За рекой к югу простирался квартал Ольтрамо, гораздо менее населенный, чем остальная Флоренция. Мы, не тратя времени, сразу же углубились в невысокие, покрытые зеленью холмы и, отыскав среди них подходящую ложбинку, устроились в ней, словно меж грудей пышнотелой сладострастницы. Ксенофонт принялся с наслаждением пощипывать свежую травку, а мы, обдуваемые легким ветерком, с восхищенным трепетом взирали на раскинувшийся под нами необъятный город. Отсюда даже багровый купол Дуомо казался не больше половинки грецкого ореха, а самые высокие из башен походили на обструганные палочки!
Невозможно выразить словами, каким наслаждением для меня было уединение на природе с любимым сыном. Меня восхищала и его возмужалость, и его уверенность обретения своего места в мире. При расставании я запомнила его неуклюжим, неоперившимся юнцом, который путался в своих непомерно длинных ногах, стеснялся наметившегося на лице пушка и басовито-визгливых ноток в голосе. Он и теперь не утратил отроческой свежести, но весь его облик уже неопровержимо выдавал в нем мужчину. Его голос приобрел глубину и насыщенность, и я ловила каждое слово Леонардо, не в силах оторвать от него глаз.
— Ты никогда не переставала меня удивлять, мама, — задумчиво говорил он, жуя корочку душистого розмаринового хлебца, — но сейчас я просто-таки поражен. Всего два месяца во Флоренции, а уже дружишь с Медичи…
— Благодаря тебе, сынок! С Лоренцо я познакомилась у вас в боттеге.
— Знакомство — это одно, а приглашение на семейный ужин — совсем другое.
— Все прошло просто великолепно, — принялась рассказывать я, с удовольствием припоминая тот вечер, — Сандро Боттичелли показал нам наипрекраснейшую из картин.
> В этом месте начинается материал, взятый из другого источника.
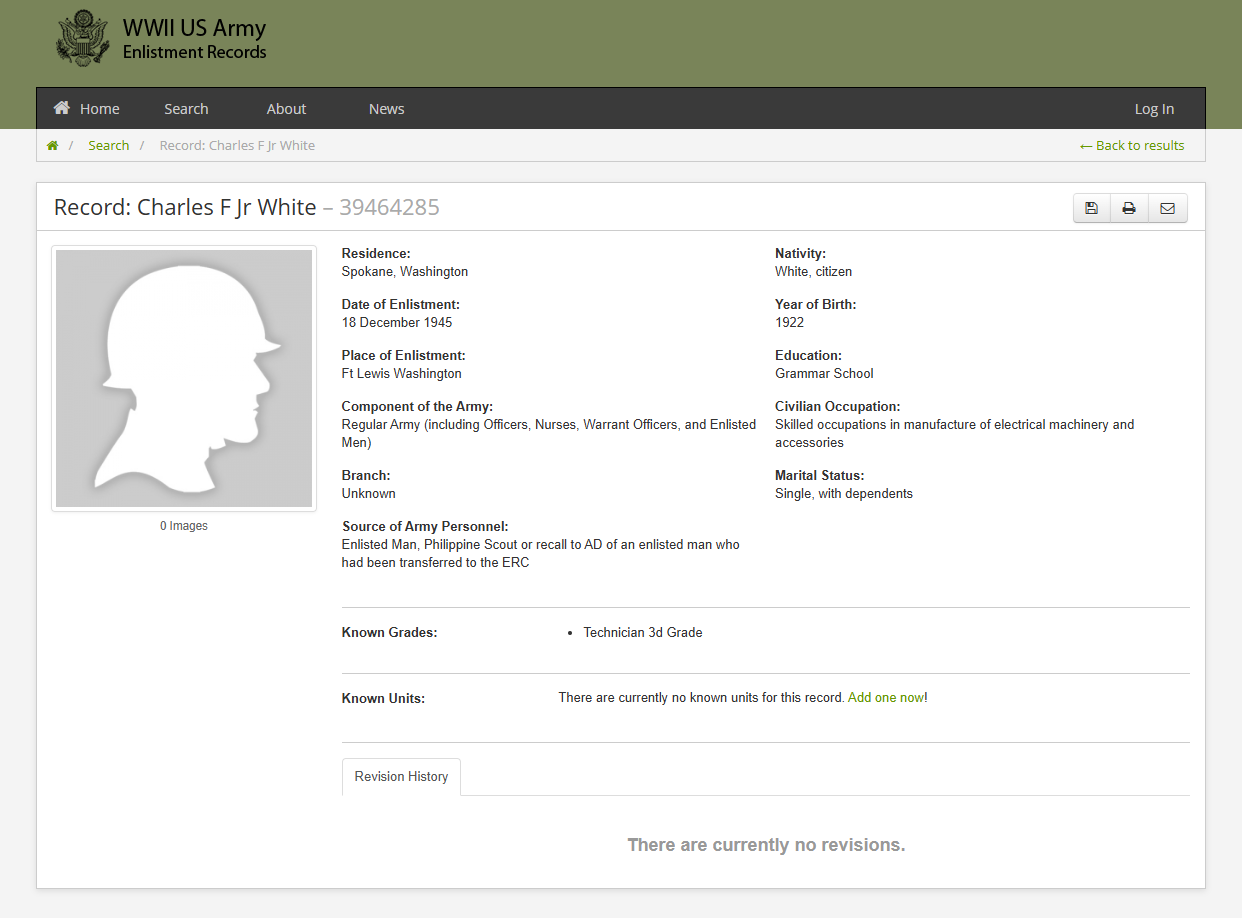Open the News section

(386, 109)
Я до сих пор под впечатлением той нашей беседы. — Я намеренно перешла на полушепот, хотя нас никто и не мог подслушать. — Это самая прогрессивная семья во всей Италии, может быть, даже в мире, а они тем не менее не боятся обсуждать донельзя крамольные темы. Они разнесли в пух и прах Папу Пия за то, как он поступил с кардиналом Платиной. — Видя, что Леонардо озадачился, я пояснила:
— Он был библиотекарем в Ватикане. Его заключили в темницу и пытали за приверженность к язычеству.
По лицу Леонардо пробежала недобрая тень, и он потянулся за кожаной сумкой, с которой пришел ко мне.
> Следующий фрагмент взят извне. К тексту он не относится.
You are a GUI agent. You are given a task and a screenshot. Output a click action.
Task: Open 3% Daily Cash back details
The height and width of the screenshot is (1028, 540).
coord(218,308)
— Я хотел кое-что тебе показать…
Сын вынул из сумки толстый, большого формата альбом в обложке из плотной черной ткани, составленный из множества листов веленевой бумаги, осторожно развязал тесемки — его сильные, красивой формы пальцы действовали с аккуратностью опытной кружевницы — и разложил передо мной.
На первой странице я увидела знакомые этюды собак — дюжины набросков во всевозможных ракурсах. Этюды заполонили весь лист, если не считать пометок между ними, совершенно нечитаемых, хотя я сразу узнала зеркальный почерк Леонардо.
Он с затаенной улыбкой перевернул страницу. На следующей оказался портрет молодой женщины, выполненный сангиной. Мягкий и мечтательный взгляд Мадонны составлял контраст с ее проказливой улыбкой.
Я молчала от переизбытка чувств, глядя на очевидное доказательство того, как многократно возросло дарование Леонардо. Он снова перевернул страницу — на ней оказался всего лишь один миниатюрный набросок, а остальное пространство вокруг него занимал убористый текст.